Entre o respeito ao passado e o direito ao presente, Oeiras precisa fazer da preservação um pacto de continuidade, não um culto à imobilidade.

Oeiras deve sempre se orgulhar de sua história. Suas ruas, sobrados e igrejas guardam a alma de um povo, a memória de gerações e o símbolo de um tempo em que a cidade foi centro de decisões e cultura. Nenhum progresso verdadeiro nasce do esquecimento. Mas preservar não é fossilizar. Preservar é dar futuro à memória, permitir que o passado continue servindo à vida e inspirando o presente.

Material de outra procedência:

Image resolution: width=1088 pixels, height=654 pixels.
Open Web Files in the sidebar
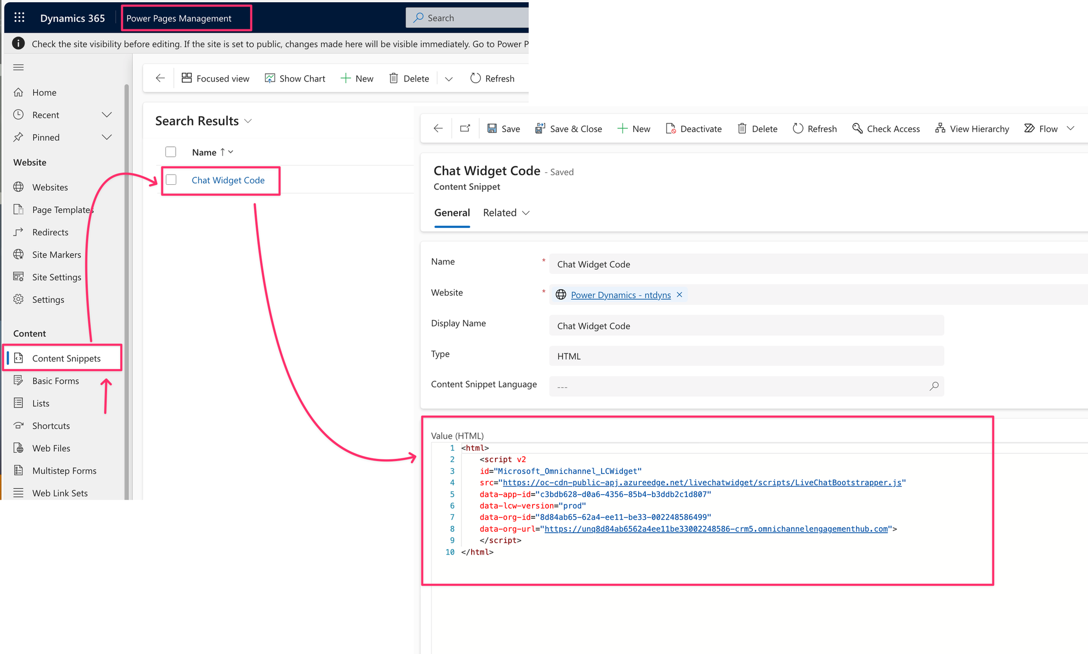click(51, 449)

A zona de tombamento de Oeiras, definida pelo IPHAN, é fruto de um instrumento técnico, não de uma doutrina emocional. Há normas, parâmetros e limites muito bem estabelecidos sobre o que pode e o que não pode ser feito. E é justo reconhecer o trabalho de profissionais competentes e comprometidos, muitos deles da própria cidade, que atuam dentro dessas normas com consciência e sensibilidade. São arquitetos, engenheiros, construtores e servidores que compreendem que o verdadeiro papel da preservação é harmonizar tradição e funcionalidade, adequar os anseios de desenvolvimento urbano à proteção da identidade histórica.

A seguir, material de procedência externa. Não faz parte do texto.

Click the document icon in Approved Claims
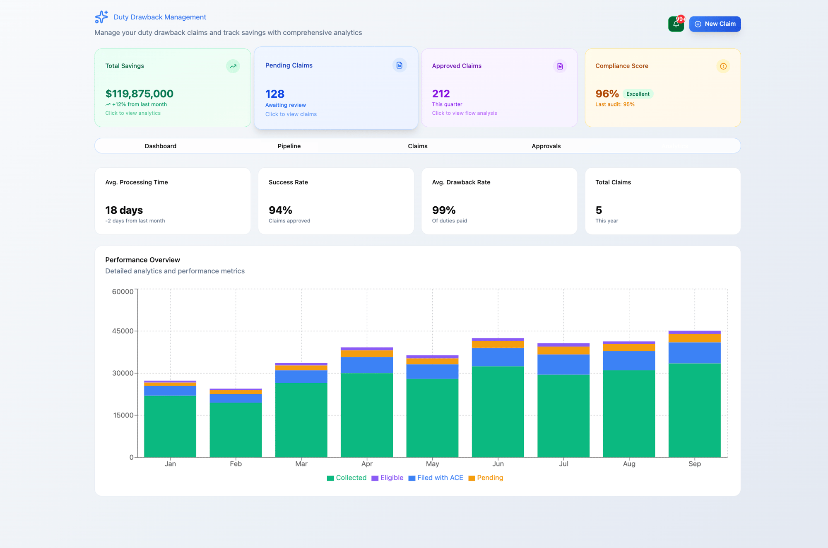This screenshot has height=548, width=828. tap(560, 66)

O problema surge quando o debate público se afasta desse campo técnico e mergulha em um sentimentalismo nostálgico, que transforma a defesa do patrimônio em um culto à imobilidade.

Quando a preservação é conduzida por um romantismo raso, perde-se o sentido da história como processo vivo. O patrimônio deixa de ser referência e se torna obstáculo, um cenário idealizado onde o tempo deve parar. Isso fragiliza a própria ideia de preservação, porque transforma o que deveria ser continuidade em resistência ao novo.

O direito de propriedade e o dever de preservar não são antagônicos. Um proprietário de imóvel no centro histórico é também um agente da preservação, não um inimigo dela. Mas a demonização de qualquer tentativa de uso, reforma ou adaptação, mesmo quando dentro das regras, cria um ambiente hostil ao investimento e à vitalidade do centro.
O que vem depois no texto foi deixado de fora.